It Is A Circle Blog

Tag: scripts

Writing the webcomic

by Nimue on May.11, 2010, under Insights

Although I read plenty of comics and graphic novels, I’d never seen myself as a potential writer of said. In part because it’s such a visual form. When you see a comic, all you get is the finished piece, with little sense of what might underpin it. I’d seen some of Tom’s notes back when he was writing as well as drawing – lavish, complicated things, the descriptions poetic and as enticing for me as the images he’d create from them. I knew I couldn’t do that.

In many ways, a comics script has more in common with film and play scripts than it does with novel writing (having dabbled in all of these forms to some degree). However, with a comic, all the work of the director and actors also has to happen on the page and there are no rules about where in the process this should happen. I gather when a comic is very author led, the author can be rather prescriptive about how the pages should look. Coming into a project Tom had already started, it seemed nuts to be trying to tell him how any of it ought to look.

The biggest practical differences between comics and my usual story writing are as follows.

1) Very little narration. I throw in odd bits, but too much is clunky.

2) Like the script for a play, all the action has to be played out through the dialogue and key directions.

3) I have no control over how things look. (Other writers may, but I don’t contribute much there.)

4) Fantasy elements really come to life, which means more scope for indulging in them without getting sidetracked from the plot.

5) Writing is much quicker than drawing. I have to be patient.
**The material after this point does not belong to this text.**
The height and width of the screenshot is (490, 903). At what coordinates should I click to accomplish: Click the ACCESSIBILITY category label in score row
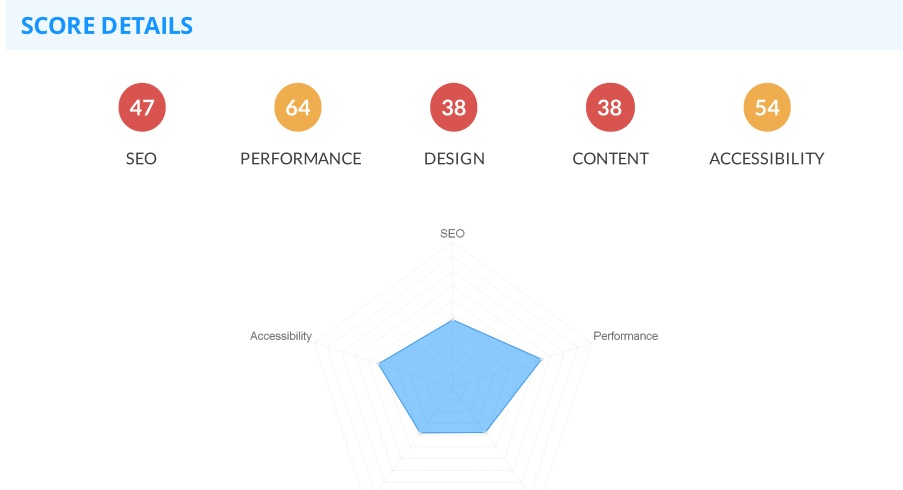(x=767, y=158)
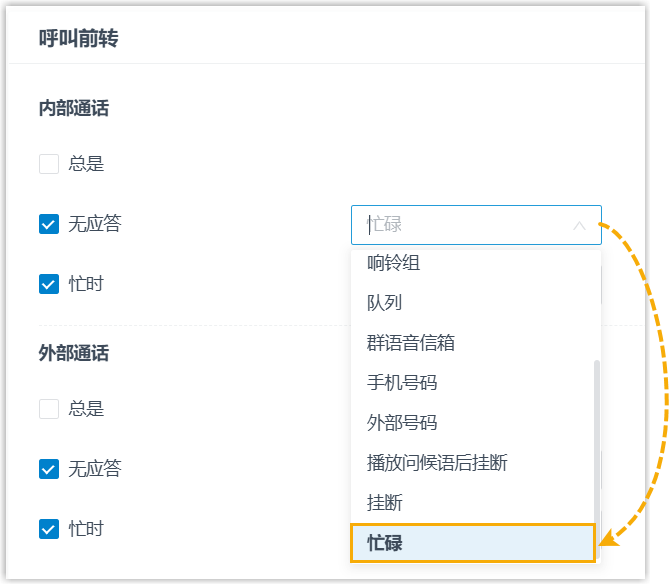Pick the 群语音信箱 option

[411, 343]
I’ve also found that long speeches are a nuisance, and that ‘talking heads’ pages are bad – which I didn’t know when I started. I’d have handled some of the talking differently had I been aware of this! these days when I write conversations, I try to put them in the context of things happening, although Tom assures me that this is far more an artist issue than an author one.

For comics to make sense, there has to be a good relationship between the art and words. If the words are trying to do everything (as in a book) it doesn’t work so well. I cottoned on to that early in the process and try to leave plenty of space for Tom to bring his own ideas to what we do.

I concentrate on the voices of characters, trying to hear them as distinct individuals in my head. I offer a bare minimum of ‘stage directions’ if I need the image to convey body language, or a gesture. Most of the time, Tom’s work compliments what I’ve written. Sometimes he startles the hell out of me with an idea that makes the story as written seem entirely different from how I imagined it, and invariably improves it. He’s bolder than me, has more vision, and I’ve learned a great deal from working with him.